Question

The incredibly awesome AvalonEdit WPF TextEditor control seems to lack an important feature, or at least i can't figure it out. Given an offset and a length, highlight that portion in the TextDocument with a HighlightColor. Simple, right?

Apprentely not. I've RTFM, and the documentation on "Syntax Highlighting" confused me even more. Someone else asked the same question in the SharpDevelop forums, and i'm afraid i can't make sense of Herr Grunwald's answer.

Here's my attempt, using the DocumentHighlighter class (of course it doesn't work):

    textEditor1.Text = "1234567890";

    HighlightingColor c = new HighlightingColor() { FontWeight = FontWeights.ExtraBold };

    DocumentHighlighter dh = new DocumentHighlighter(textEditor1.Document, new HighlightingRuleSet());
    HighlightedLine hl = dh.HighlightLine(1);

    hl.Sections.Add(new HighlightedSection() { Color = c, Offset = 1, Length = 3 });

Thank you for helping!

Was it helpful?

Solution

Did you see this in this article - it seems to be exactly what are you asking for:

public class ColorizeAvalonEdit : DocumentColorizingTransformer
{
protected override void ColorizeLine(DocumentLine line)
{
    int lineStartOffset = line.Offset;
    string text = CurrentContext.Document.GetText(line);
    int start = 0;
    int index;
    while ((index = text.IndexOf("AvalonEdit", start)) >= 0) {
        base.ChangeLinePart(
            lineStartOffset + index, // startOffset
            lineStartOffset + index + 10, // endOffset
            (VisualLineElement element) => {
                // This lambda gets called once for every VisualLineElement
                // between the specified offsets.
                Typeface tf = element.TextRunProperties.Typeface;
                // Replace the typeface with a modified version of
                // the same typeface
                element.TextRunProperties.SetTypeface(new Typeface(
                    tf.FontFamily,
                    FontStyles.Italic,
                    FontWeights.Bold,
                    tf.Stretch
                ));
            });
        start = index + 1; // search for next occurrence
}   }   }

It highlights word AvalonEdit with bold.

OTHER TIPS

Some background info: AvalonEdit is a code editor, not a rich text editor. There is no such thing as "highlight a portion of the document" - the document only stores plain text.
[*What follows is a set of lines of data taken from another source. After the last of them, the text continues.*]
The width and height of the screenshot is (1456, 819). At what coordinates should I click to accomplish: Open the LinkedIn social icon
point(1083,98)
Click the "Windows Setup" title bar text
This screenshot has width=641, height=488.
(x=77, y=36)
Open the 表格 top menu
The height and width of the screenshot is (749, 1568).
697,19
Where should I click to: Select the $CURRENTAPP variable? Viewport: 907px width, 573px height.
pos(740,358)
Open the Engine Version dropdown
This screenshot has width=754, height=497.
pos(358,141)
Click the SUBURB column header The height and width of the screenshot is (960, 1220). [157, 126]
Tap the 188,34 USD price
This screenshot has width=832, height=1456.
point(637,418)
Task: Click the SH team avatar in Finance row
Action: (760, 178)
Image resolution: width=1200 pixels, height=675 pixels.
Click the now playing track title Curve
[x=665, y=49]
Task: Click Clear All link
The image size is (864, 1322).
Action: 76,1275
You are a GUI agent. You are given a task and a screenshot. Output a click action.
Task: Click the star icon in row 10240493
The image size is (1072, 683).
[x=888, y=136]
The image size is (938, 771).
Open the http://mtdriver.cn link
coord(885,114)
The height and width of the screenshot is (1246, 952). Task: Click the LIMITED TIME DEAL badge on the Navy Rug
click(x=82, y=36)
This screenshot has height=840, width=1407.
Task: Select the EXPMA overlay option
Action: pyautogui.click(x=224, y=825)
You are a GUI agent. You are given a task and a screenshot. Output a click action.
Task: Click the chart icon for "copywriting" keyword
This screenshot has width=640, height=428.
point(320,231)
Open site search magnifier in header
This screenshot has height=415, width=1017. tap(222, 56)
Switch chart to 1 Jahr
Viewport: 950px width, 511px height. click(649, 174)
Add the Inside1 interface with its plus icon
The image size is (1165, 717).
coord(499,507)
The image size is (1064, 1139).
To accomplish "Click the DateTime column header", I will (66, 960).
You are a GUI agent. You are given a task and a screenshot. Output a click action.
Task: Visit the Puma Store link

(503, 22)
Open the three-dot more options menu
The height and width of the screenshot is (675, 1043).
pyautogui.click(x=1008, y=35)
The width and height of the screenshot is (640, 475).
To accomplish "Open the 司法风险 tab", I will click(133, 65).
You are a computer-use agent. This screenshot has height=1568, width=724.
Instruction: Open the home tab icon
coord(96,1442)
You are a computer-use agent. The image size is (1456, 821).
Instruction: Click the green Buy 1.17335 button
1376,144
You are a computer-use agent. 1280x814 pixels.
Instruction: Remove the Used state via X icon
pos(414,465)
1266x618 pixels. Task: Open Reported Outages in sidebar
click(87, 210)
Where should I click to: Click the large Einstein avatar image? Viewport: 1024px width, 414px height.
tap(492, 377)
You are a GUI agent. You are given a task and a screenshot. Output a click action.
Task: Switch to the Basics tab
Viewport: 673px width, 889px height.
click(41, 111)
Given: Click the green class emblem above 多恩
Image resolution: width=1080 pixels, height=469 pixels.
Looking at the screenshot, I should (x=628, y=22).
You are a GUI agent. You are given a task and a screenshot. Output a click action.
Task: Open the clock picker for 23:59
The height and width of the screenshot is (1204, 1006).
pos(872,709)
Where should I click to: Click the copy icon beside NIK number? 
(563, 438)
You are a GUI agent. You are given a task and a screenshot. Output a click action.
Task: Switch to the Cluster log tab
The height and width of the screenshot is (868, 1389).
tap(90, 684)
Highlighting is computed on-demand, only for the lines currently in view. If you want custom highlighting, you need to add a step to the highlighting computation - this is what the ColorizeAvalonEdit class in the example posted by mzabsky is doing.

You need to create a custom ColorizingTransformer to do that. The above example is actually highlighting a specific word. Still, you can change it a little bit to to colorize or highlight a portion.

I used Avalon TextEditor for my Console+ project (which is in a very primitive stage at the moment)

public class OffsetColorizer : DocumentColorizingTransformer
{
    public int StartOffset { get; set; }
    public int EndOffset { get; set; }

    protected override void ColorizeLine(DocumentLine line)
    {
        if (line.Length == 0)
            return;

        if (line.Offset < StartOffset || line.Offset > EndOffset)
            return;

        int start = line.Offset > StartOffset ? line.Offset : StartOffset;
        int end = EndOffset > line.EndOffset ? line.EndOffset : EndOffset;

        ChangeLinePart(start, end, element => element.TextRunProperties.SetForegroundBrush(Brushes.Red));
    }
}

And you can add the colorizer to the editor by adding it to LineTransformers collection.

tbxConsole.TextArea.TextView.LineTransformers.Add(_offsetColorizer);

I know this is a pretty old question, but I thought I would share my solution. I am not sure if this solution has been implemented into AvalonEdit, since this question was originally answered, but I find the OffsetColorizer class doesn't actually select the line: it just changes the line's background colour.

My solution is as follows:

textEditor.SelectionStart = offset;

textEditor.SelectionLength = length;

However, this can be extended further like so:

public void SelectText(int offset, int length)
{
    //Get the line number based off the offset.
    var line = textEditor.Document.GetLineByOffset(offset);
    var lineNumber = line.LineNumber;

    //Select the text.
    textEditor.SelectionStart = offset;
    textEditor.SelectionLength = length;

    //Scroll the textEditor to the selected line.
    var visualTop = textEditor.TextArea.TextView.GetVisualTopByDocumentLine(lineNumber);
    textEditor.ScrollToVerticalOffset(visualTop); 
}

I find that this solution works better is that rather than just colouring the line, it actually selects it: meaning it can be copied using Ctrl+C.

I Hope this helps people in the future.